Indian government reshuffles budget plans due to Ukraine crisis: report
India is likely to rank among the emerging economies hardest hit by the Russia-Ukraine crisis as a surge in global commodity prices is expected to upend spending plans and derail its pandemic recovery, analysts say. If the conflict continues, India, which imports nearly 85% of its oil needs, risks seeing its budget, trade and accounting deficits swollen by a surge in crude oil prices to their highest level in more than a century. decade, which will also fuel inflation.
“Contagion from the current rise in geopolitical tensions is unlikely to remain limited to financial assets and warrant a change to our key FY23 macroeconomic forecast,” said Abheek Barua, chief economist at HDFC Bank.
The February budget was based on an average oil price of $75-80 a barrel for the fiscal year beginning April 1, but Brent briefly spiked Monday to nearly $140, its highest in more than a decade. .
A senior government official said if oil prices average $100 a barrel in the fiscal year ending March 2023, it could shave 90 basis points off growth, bringing it below 8%, against a forecast range of 8% to 8.5%.
In such a scenario, inflation would increase by 100 basis points and the current account deficit could widen by 120 basis points to reach 2.3% to 2.4% of GDP.
According to DBS Bank, every $10 a barrel increase in the price of oil raises India’s consumer price index-based inflation by 20 to 25 basis points, widens the current account gap by 0.3% of GDP and poses a 15 basis point downside risk to growth.
Soaring oil prices should also prompt the government to lower fuel taxes and reduce the burden on consumers. This in turn would reduce revenues, reducing the room for maneuver needed to stimulate growth.
Retail fuel prices could rise by 10% or more from this week as election results in key states roll in.

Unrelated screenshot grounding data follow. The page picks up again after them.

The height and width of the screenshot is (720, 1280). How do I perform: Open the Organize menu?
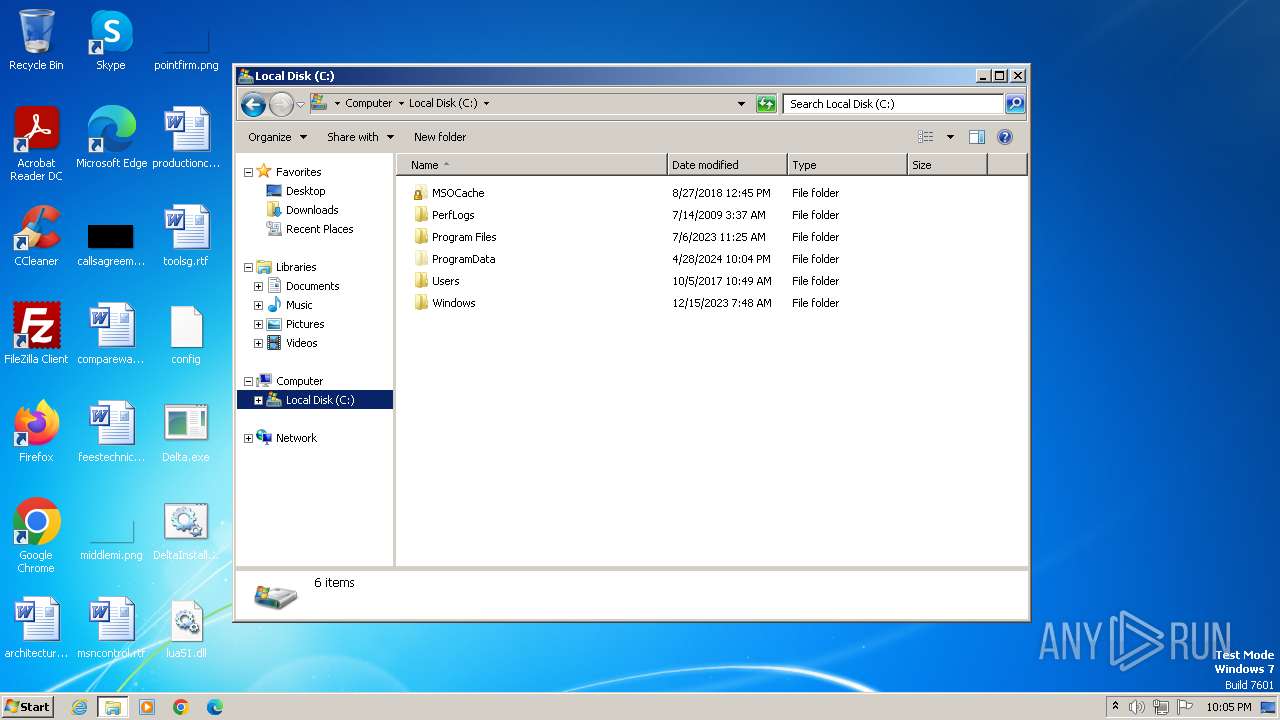tap(277, 137)
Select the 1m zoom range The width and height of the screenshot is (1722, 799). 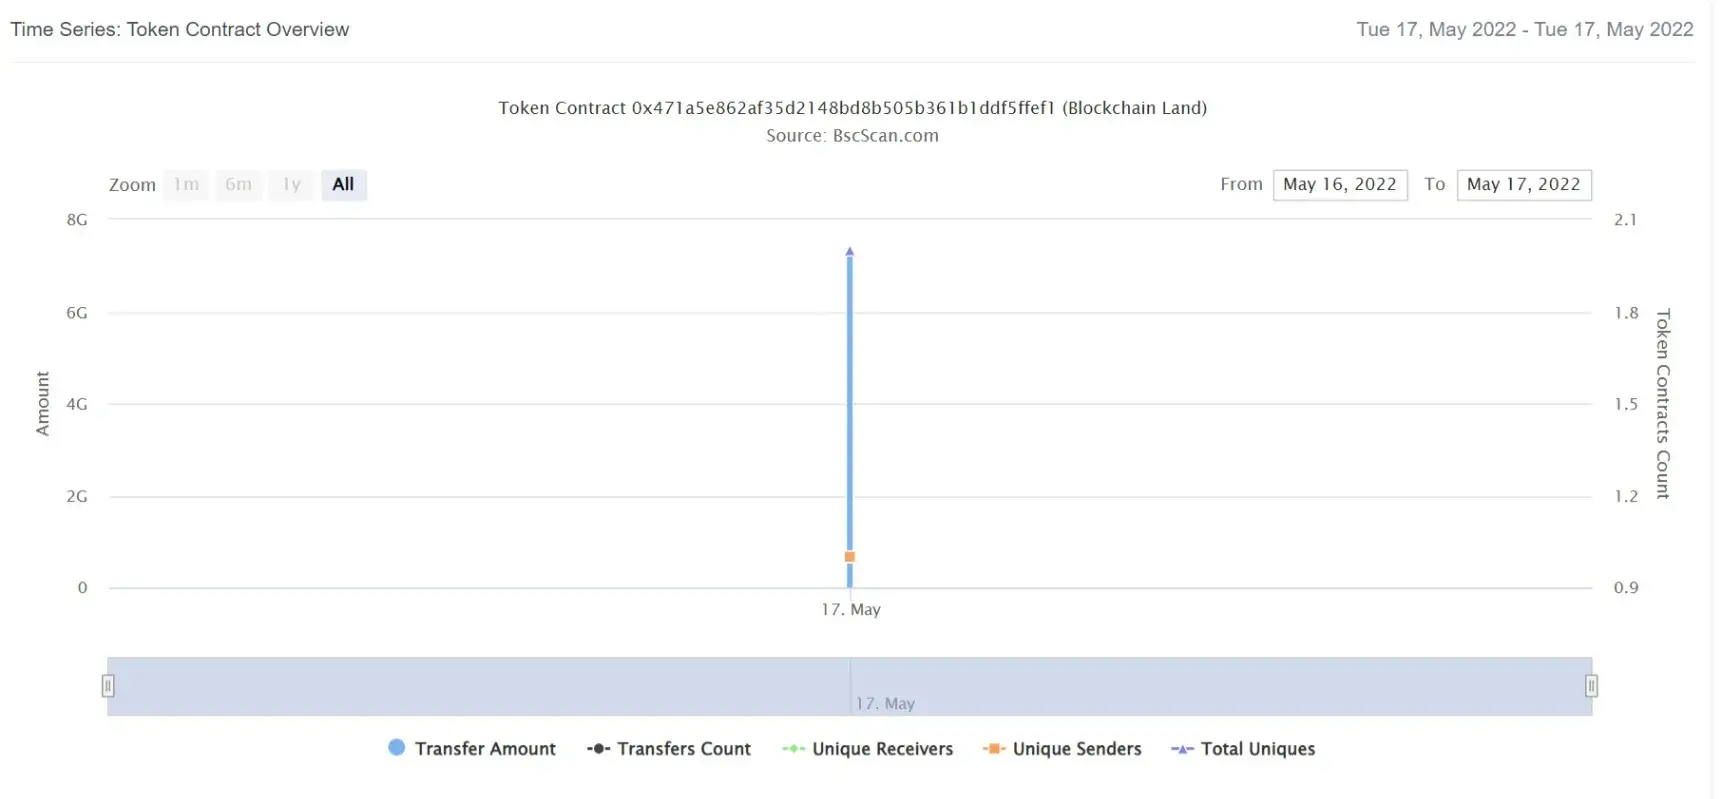(186, 185)

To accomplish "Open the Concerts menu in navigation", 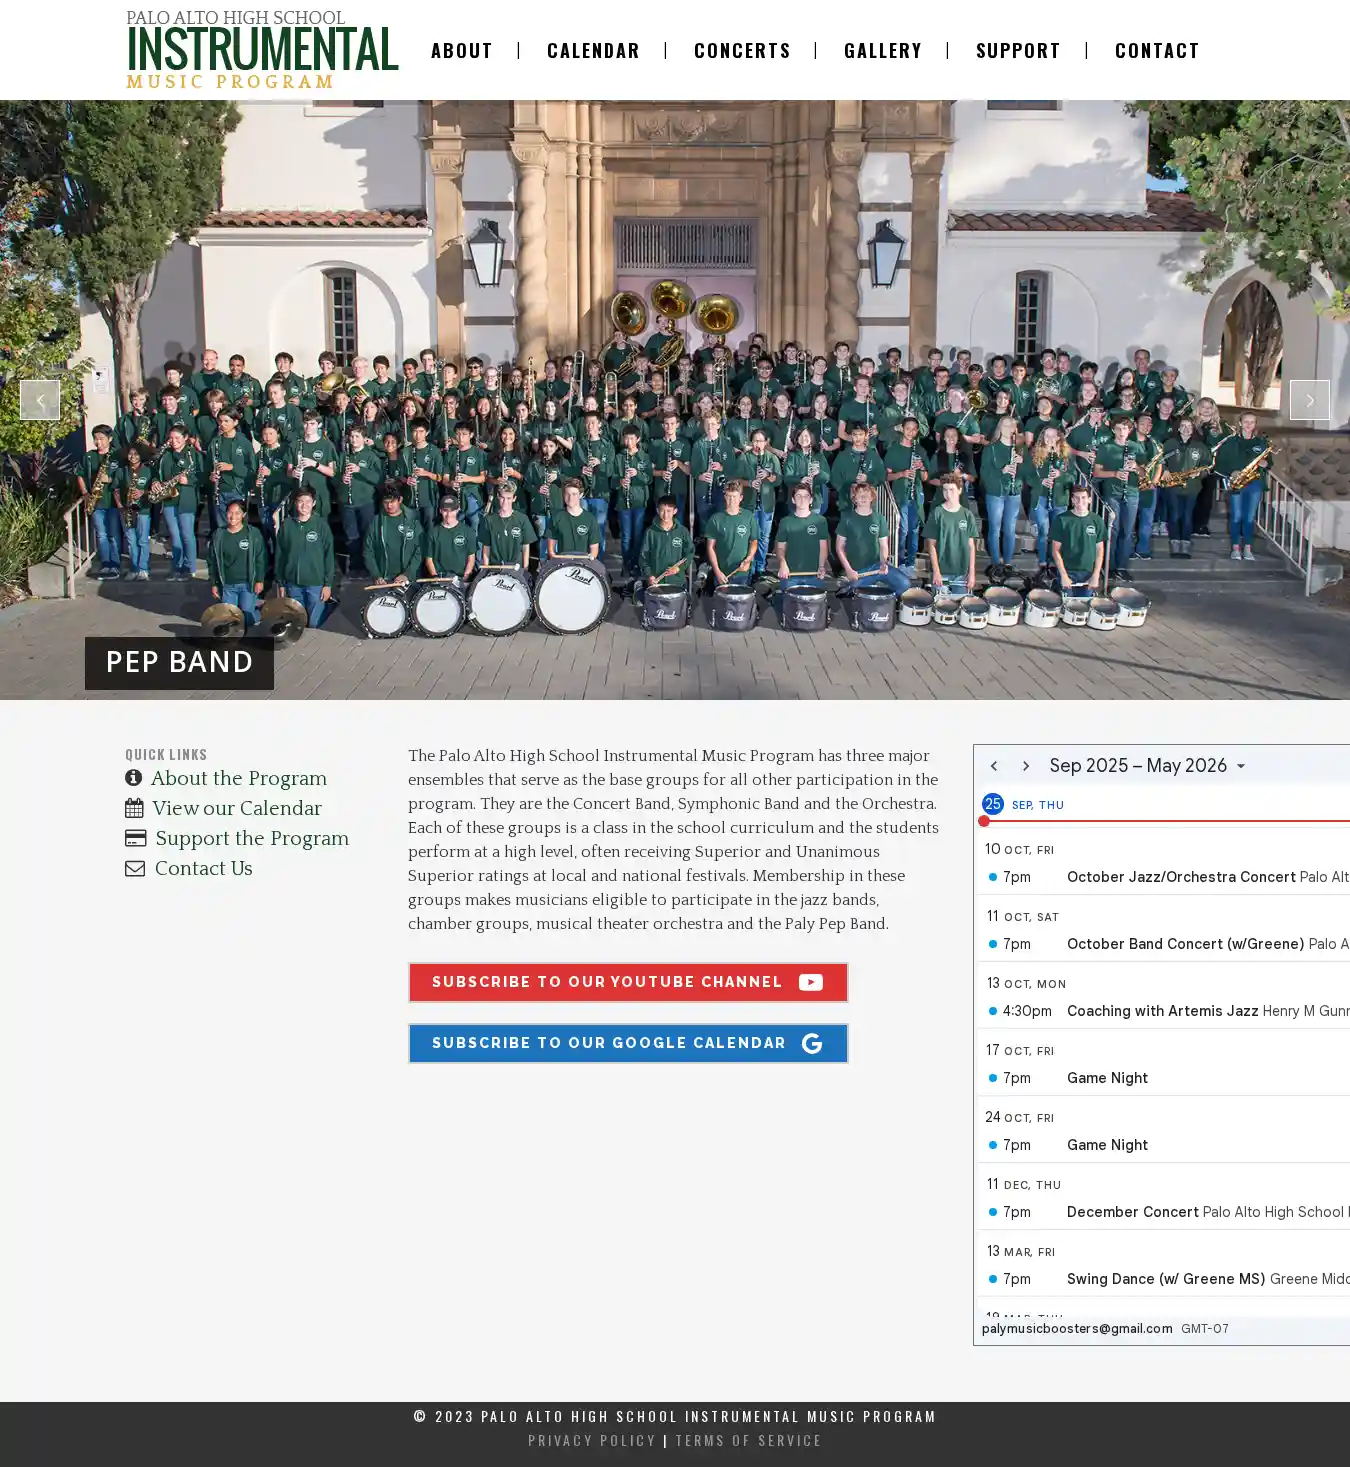I will [x=742, y=51].
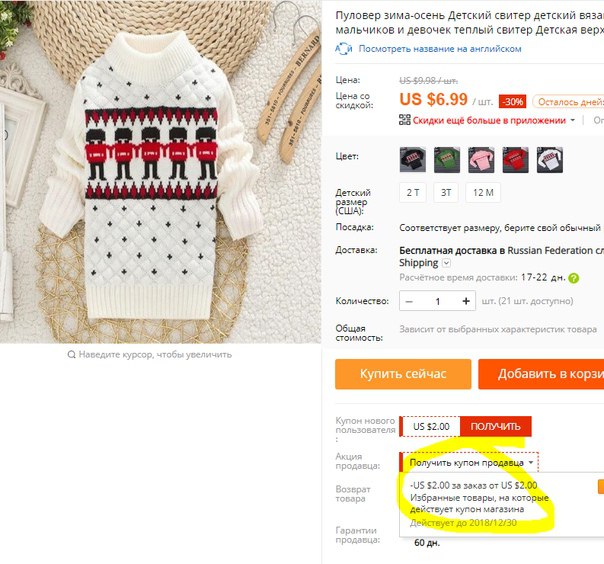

To avoid backlash from voters at the polls, state-owned oil companies have not raised prices since November 4.
“Given the massive increase in supply, excise duty cuts could be undertaken, to ease pressure on purchasing power and incomes,” said Radhika Rao, an economist at DBS Bank.
But every rupee cut from fuel taxes reduces revenue from government coffers by 130 billion rupees ($1.7 billion) a year. Economists say India could lose up to 900 billion rupees trying to lower prices at the pump.
And a recent market rout, which forced a rethink of plans to rethink the $8 billion IPO of Life Insurance Corp, a state-owned company by the end of March, is likely to further hurt the financial situation. of the government.
On the positive side, the government could make a profit by selling off some of its large grain stocks following a rise in world wheat prices which could boost India’s grain exports.
This could cover the expenses of its large annual grain purchases at prices above world levels in an effort to support farm incomes.
But India’s budget deficit had widened to a record 9.3% in the year to March 2021, thanks to efforts to cushion the blow of the coronavirus pandemic and revive the economy. growth.
That meant the debt-to-GDP ratio had climbed to over 90%, the worst among similarly rated emerging markets.
Although India’s ratings remained stable, agencies warned of long-term challenges and the need to reduce the debt-to-GDP ratio to more sustainable levels.
Government officials have said the budget deficit could decline 20-30 basis points from a target of 6.9% of GDP for the current fiscal year ending in March if LIC is not listed by the.
“Rating agencies weren’t very happy with the fiscal consolidation path we took in the budget. Further deterioration could worry them,” said a second government official, who also spoke as of anonymity.
The government is reworking some key budget figures and the outcome of next year’s spending plans could be very different from the budget presented last month, he added.